- _ACTIVITY_
Write the entries out again exactly; any picture among them gets left out.

Stored data
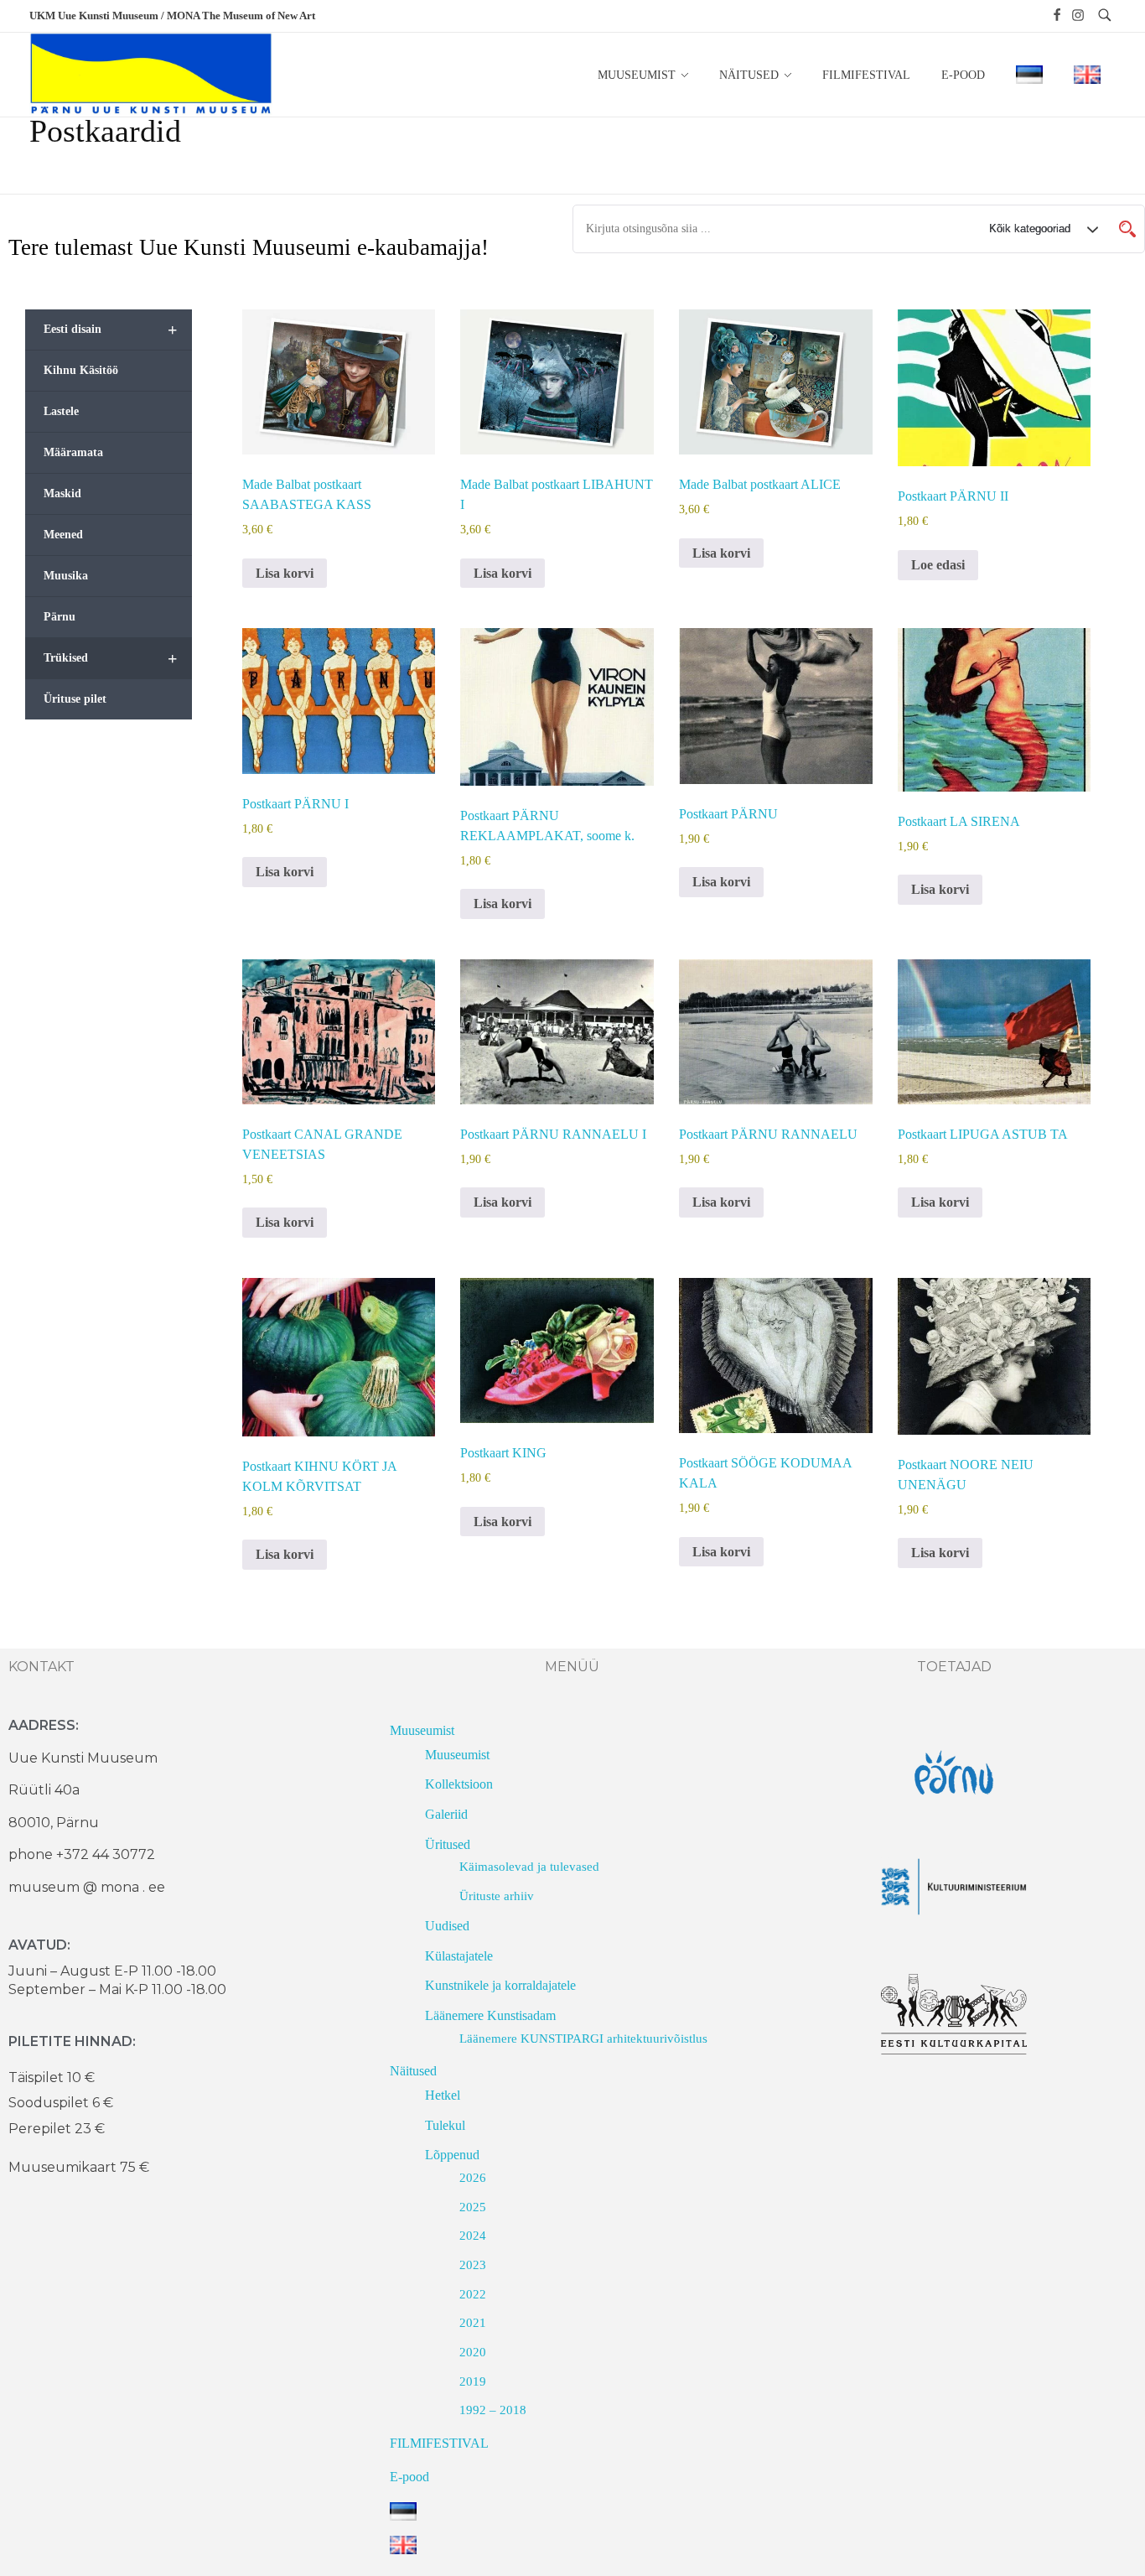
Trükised (110, 658)
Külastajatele (459, 1956)
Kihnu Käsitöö (81, 370)
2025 (472, 2207)
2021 (472, 2322)
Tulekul (445, 2125)
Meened (63, 534)
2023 (472, 2265)
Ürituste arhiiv (496, 1896)
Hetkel (442, 2095)
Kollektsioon (459, 1784)
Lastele (61, 411)
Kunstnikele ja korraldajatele (500, 1985)
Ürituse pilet (75, 699)
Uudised (447, 1926)
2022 (472, 2294)
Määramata (73, 452)
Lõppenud (452, 2155)
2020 (472, 2352)
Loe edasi (938, 565)
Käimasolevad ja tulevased (529, 1866)
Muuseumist (422, 1730)
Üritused (447, 1844)
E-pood (409, 2477)
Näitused (413, 2071)
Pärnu (59, 616)
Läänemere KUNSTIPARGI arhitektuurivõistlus (583, 2038)
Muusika (66, 575)
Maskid (62, 493)
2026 (472, 2177)
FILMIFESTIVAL (439, 2443)
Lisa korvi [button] (284, 573)
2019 (472, 2381)
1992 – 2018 (492, 2410)
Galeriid (446, 1814)
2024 (472, 2235)
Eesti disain (110, 329)
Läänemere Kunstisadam (490, 2015)
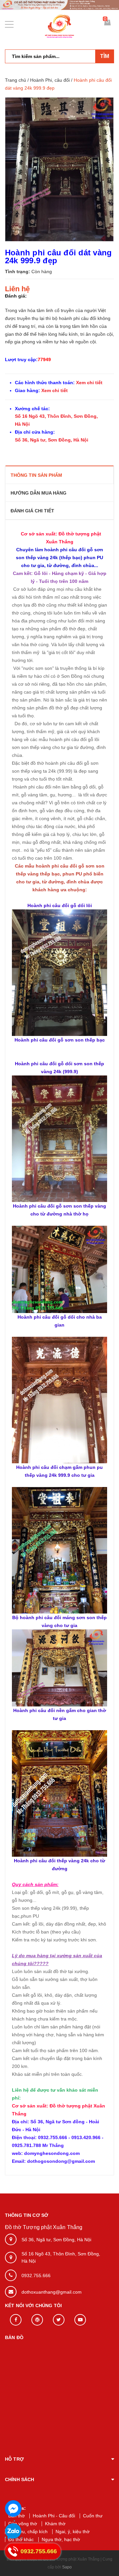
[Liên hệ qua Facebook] (13, 2508)
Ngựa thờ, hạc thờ (61, 2539)
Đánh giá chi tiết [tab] (32, 510)
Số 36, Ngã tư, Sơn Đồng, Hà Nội (51, 440)
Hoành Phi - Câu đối (54, 2515)
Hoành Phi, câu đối (50, 80)
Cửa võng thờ (22, 2523)
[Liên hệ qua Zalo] (13, 2531)
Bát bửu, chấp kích (28, 2531)
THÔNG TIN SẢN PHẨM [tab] (36, 475)
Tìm (104, 56)
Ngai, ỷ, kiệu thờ (73, 2531)
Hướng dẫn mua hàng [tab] (38, 493)
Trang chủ (15, 80)
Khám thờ (55, 2523)
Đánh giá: (16, 296)
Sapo (67, 2567)
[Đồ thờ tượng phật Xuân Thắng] (59, 4)
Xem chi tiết (88, 382)
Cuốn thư (92, 2515)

- _TASK ANSWER_
Trükised (110, 658)
Külastajatele (459, 1956)
Kihnu Käsitöö (81, 370)
2025 (472, 2207)
2021 (472, 2322)
Tulekul (445, 2125)
Meened (63, 534)
2023 (472, 2265)
Ürituste arhiiv (496, 1896)
Hetkel (442, 2095)
Kollektsioon (459, 1784)
Lastele (61, 411)
Kunstnikele ja korraldajatele (500, 1985)
Ürituse pilet (75, 699)
Uudised (447, 1926)
2022 (472, 2294)
Määramata (73, 452)
Lõppenud (452, 2155)
2020 (472, 2352)
Loe edasi (938, 565)
Käimasolevad ja tulevased (529, 1866)
Muuseumist (422, 1730)
Üritused (447, 1844)
E-pood (409, 2477)
Näitused (413, 2071)
Pärnu (59, 616)
Läänemere KUNSTIPARGI arhitektuurivõistlus (583, 2038)
Muusika (66, 575)
Maskid (62, 493)
2026 (472, 2177)
FILMIFESTIVAL (439, 2443)
Lisa korvi [button] (284, 573)
2019 (472, 2381)
1992 – 2018 (492, 2410)
Galeriid (446, 1814)
2024 (472, 2235)
Eesti disain (110, 329)
Läänemere Kunstisadam (490, 2015)
[Liên hệ qua Facebook] (13, 2508)
Ngựa thờ, hạc thờ (61, 2539)
Đánh giá chi tiết [tab] (32, 510)
Số 36, Ngã tư, Sơn Đồng, Hà Nội (51, 440)
Hoành Phi - Câu đối (54, 2515)
Hoành Phi, câu đối (50, 80)
Cửa võng thờ (22, 2523)
[Liên hệ qua Zalo] (13, 2531)
Bát bửu, chấp kích (28, 2531)
THÔNG TIN SẢN PHẨM [tab] (36, 475)
Tìm (104, 56)
Ngai, ỷ, kiệu thờ (73, 2531)
Hướng dẫn mua hàng [tab] (38, 493)
Trang chủ (15, 80)
Khám thờ (55, 2523)
Đánh giá: (16, 296)
Sapo (67, 2567)
[Đồ thờ tượng phật Xuân Thắng] (59, 4)
Xem chi tiết (88, 382)
Cuốn thư (92, 2515)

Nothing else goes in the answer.